Section 3.02  Telesales Service Terms.  The following Affirm Service Terms apply to the Telesales Channel to the extent Merchant’s use of the Telesales Channel is approved by Affirm under the Agreement.

(a)  Telesales Overview.  Affirm authorizes Telesales Merchant Personnel to market and offer the Services to customers by telephone to facilitate customers’ use of Affirm Products to purchase Merchant Products  (“Telesales”). “Telesales Merchant Personnel” means Merchant’s employees, personnel, contractors, representatives or agents who perform Telesales.

(b)  Training. Affirm will provide Merchant with appropriate training materials and instructions for the purpose of promoting the Services via Telesales (collectively, “Training Materials”). Merchant will ensure Telesales Merchant Personnel will comply with all Training Materials and instructions provided by Affirm and will not make any statements, commitments, representations or warranties with respect to Affirm or the Services, except as expressly authorized in advance and in writing by Affirm, which authorization may be in the Training Materials. The Parties will identify and agree upon the means of training Telesales Merchant Personnel. Merchant will be solely responsible for ensuring that its Telesales Merchant Personnel (A) complete all required training prior to performing Telesales, and (B) comply with the instructions and Training Materials provided by Affirm. Merchant will, upon Affirm’s request, certify to Affirm that all Telesales Merchant Personnel have completed Affirm’s required training.

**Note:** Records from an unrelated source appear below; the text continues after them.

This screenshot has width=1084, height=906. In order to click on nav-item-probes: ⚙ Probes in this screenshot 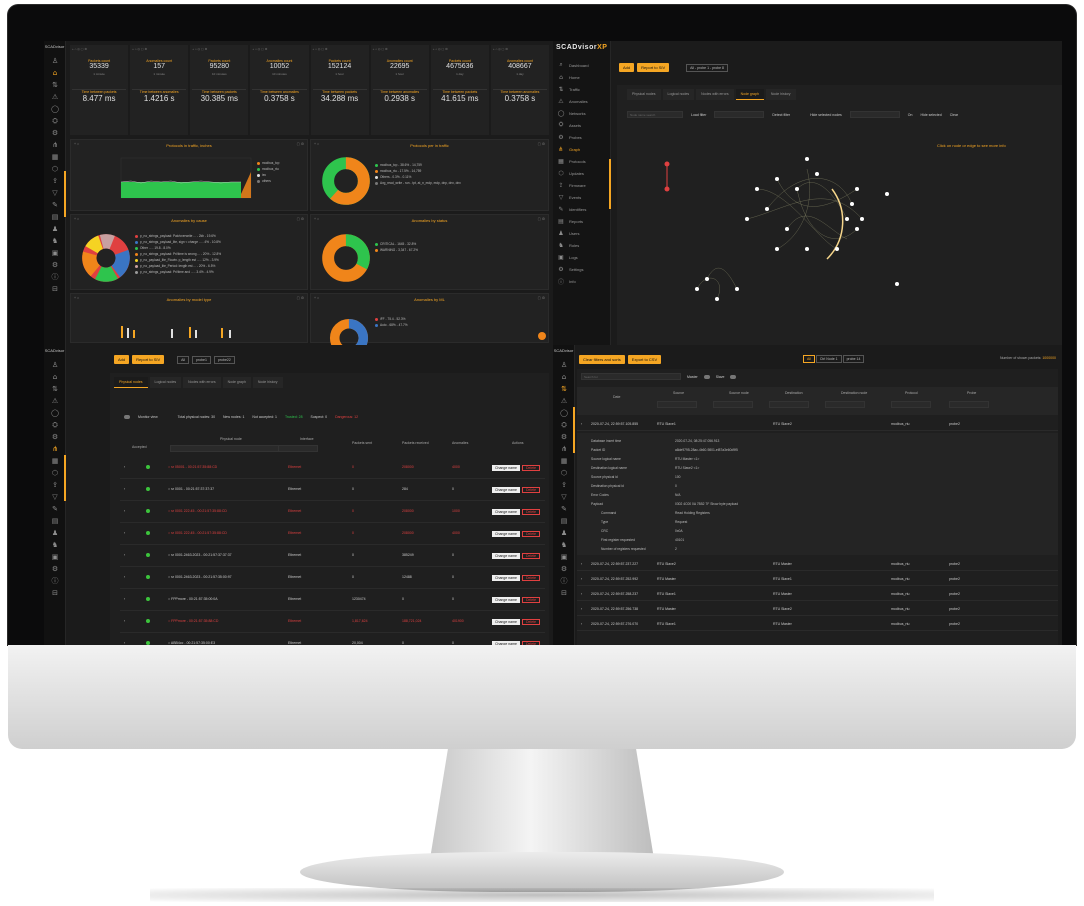, I will do `click(582, 137)`.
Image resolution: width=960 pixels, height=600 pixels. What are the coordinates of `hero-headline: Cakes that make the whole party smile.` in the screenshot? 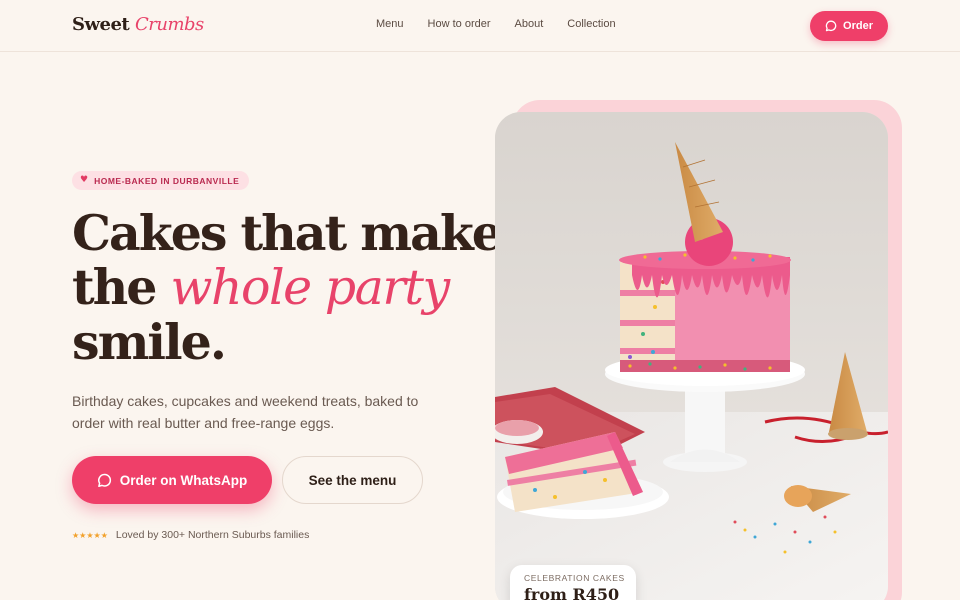 It's located at (288, 288).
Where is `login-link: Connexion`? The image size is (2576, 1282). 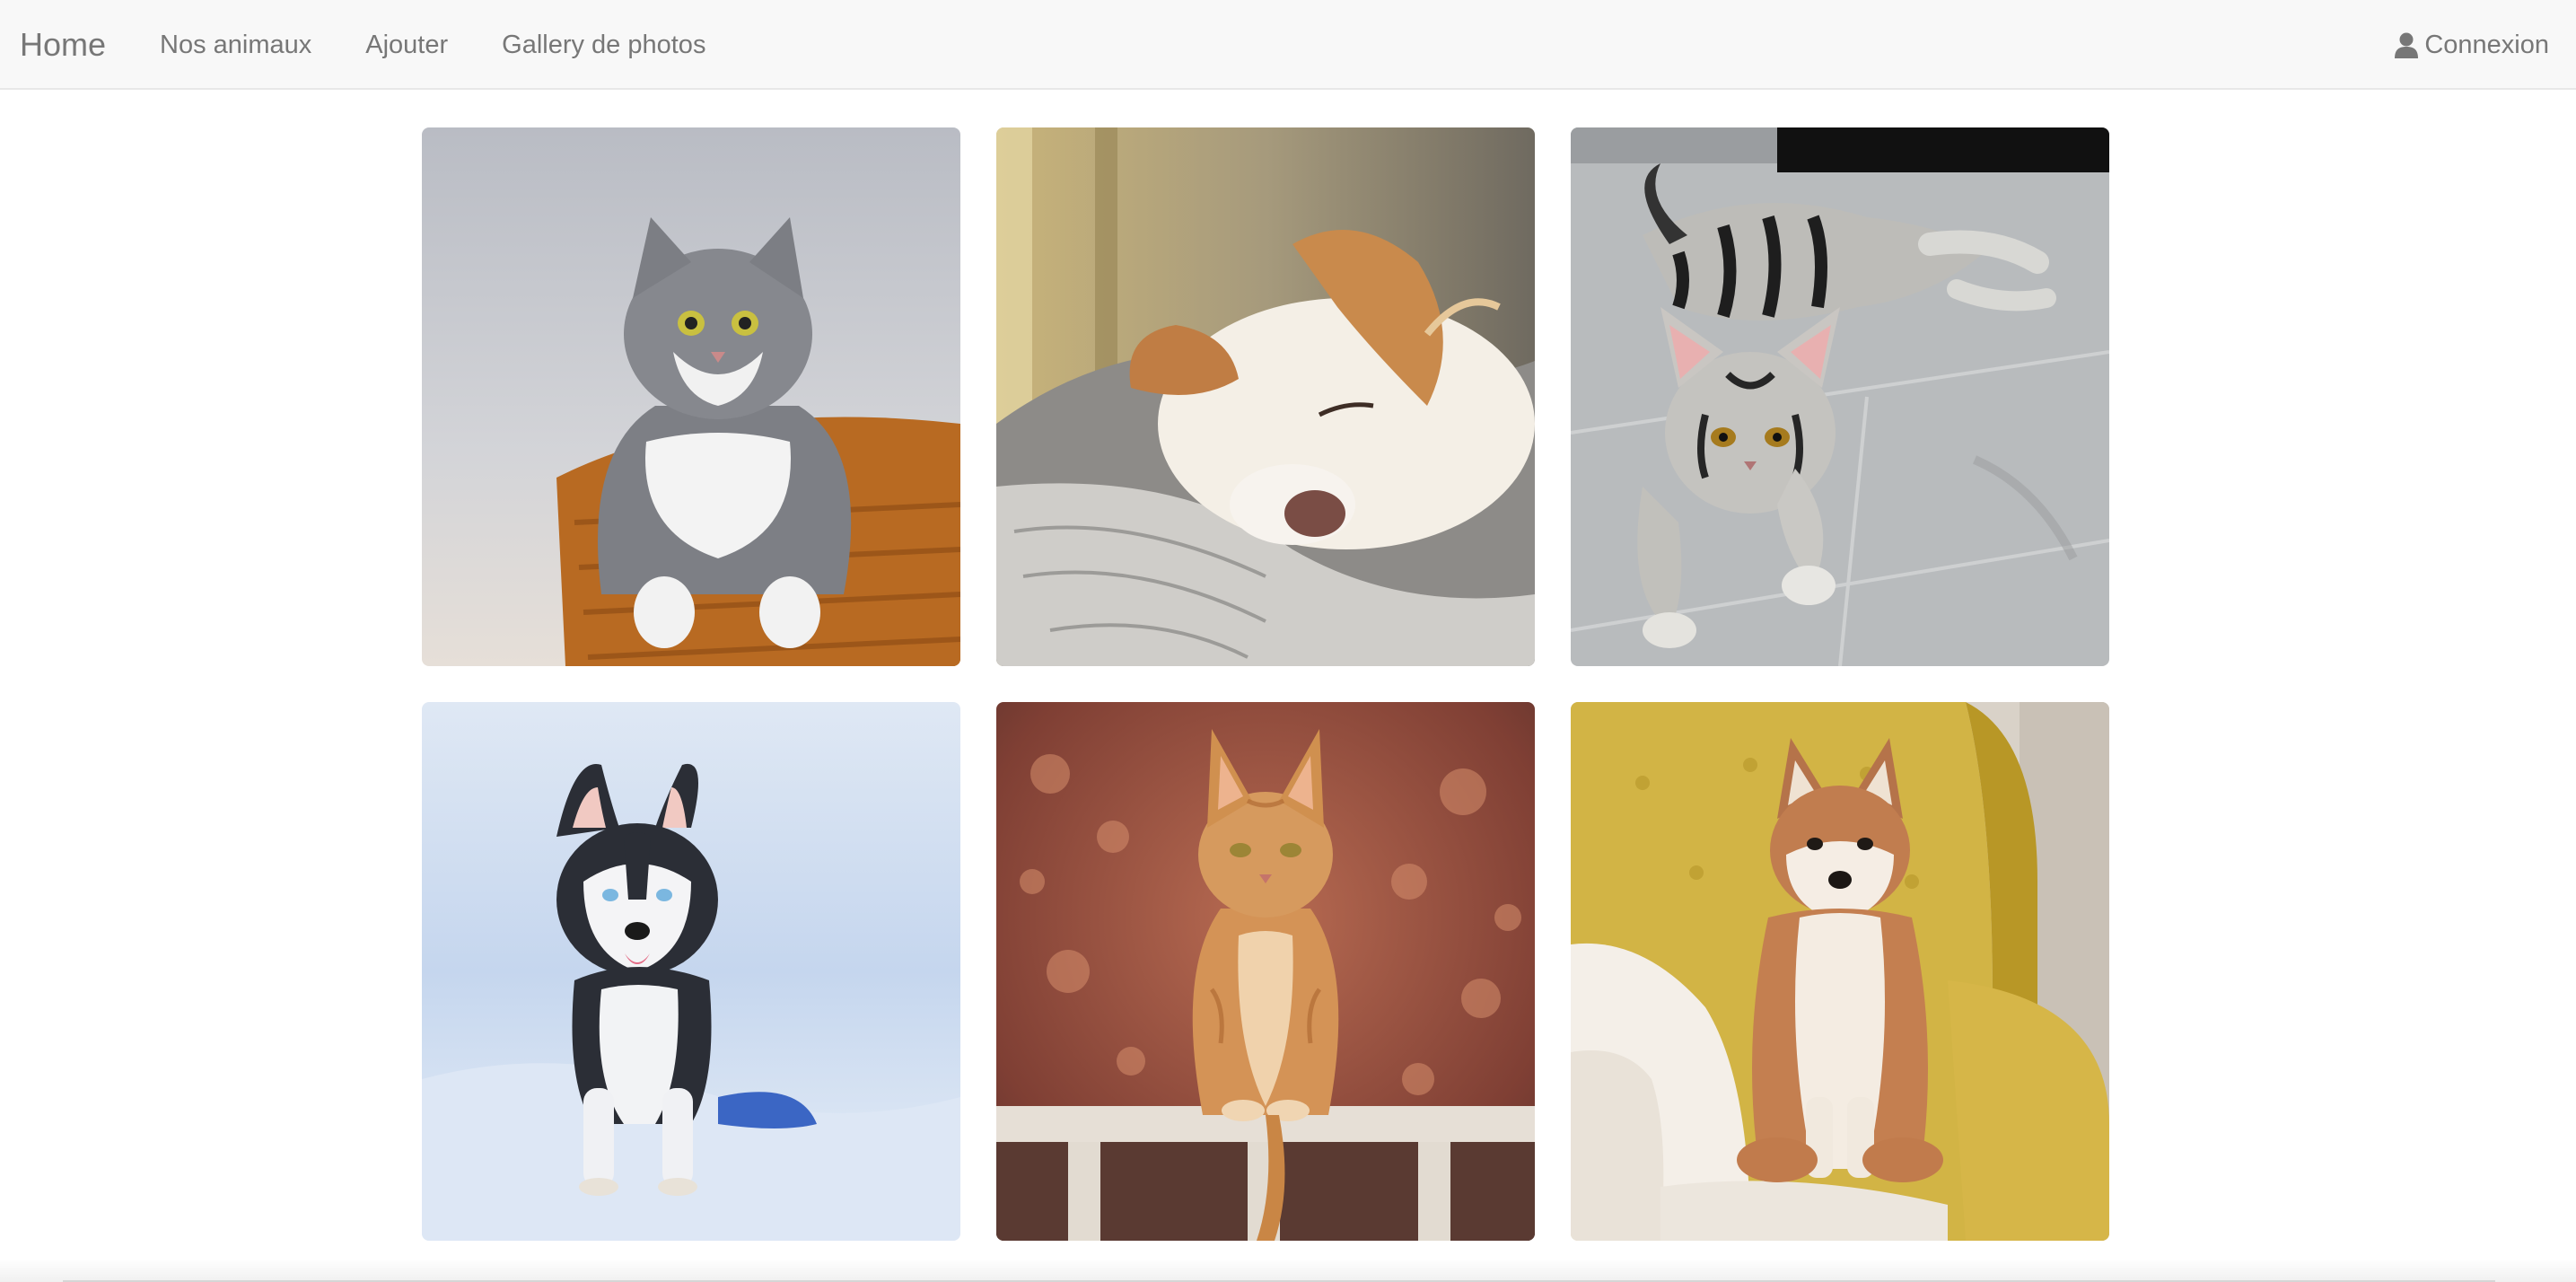
login-link: Connexion is located at coordinates (2472, 45).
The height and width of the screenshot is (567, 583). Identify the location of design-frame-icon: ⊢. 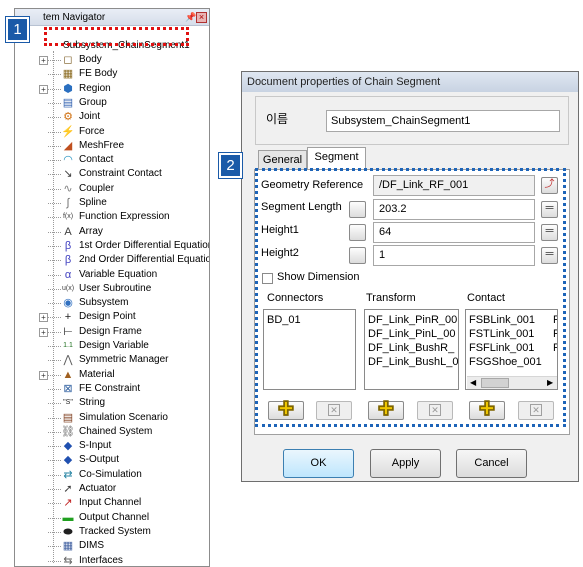
(68, 332).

(c)  Data Sharing / Performance. Each month during the Term, or as otherwise agreed upon in writing by the Parties, Merchant will provide Affirm a report of the transactional data resulting from the Telesales during the previous month, which data will include SKU level transaction data for Affirm transactions, category data of Affirm transactions, percent of total transactions that are Successful Transactions (i.e., Affirm’s share of cart data) and other data reasonably requested by Affirm.

(e) Telesales Merchant Personnel.  Telesales Merchant Personnel are not employees of Affirm or any of Affirm’s Affiliates, and neither Affirm nor any of its Affiliates will be liable to Telesales Merchant Personnel for any claims or causes of action arising out of, or related to, their performance of the Telesales, even if subsequently deemed to be an employee of Affirm under the Agreement. Merchant will be solely responsible for resolving all employment-related matters related to and claims made by Telesales Merchant Personnel, including matters involving benefits, immigration, misclassification or compensation. Upon Affirm’s request, Merchant will remove a Telesales Merchant Personnel from performing the Telesales as soon as practicable. Affirm may immediately suspend Merchant’s authorization to perform Telesales if Affirm, in its sole discretion, deems one or more Telesales Merchant Personnel to be a security risk with respect to the Services or Affirm’s business operations.

(f)  Compliance with Telemarketing and Canadian Anti-Spam Legislation. Merchant will comply with all Applicable Law, and any rules relating to telemarketing and Canadian anti-spam legislation. Merchant permits Affirm, upon Affirm’s request, to review any consumer consents and scripts at any time related to its telephonic activities with customers or Customers in connection with the Services.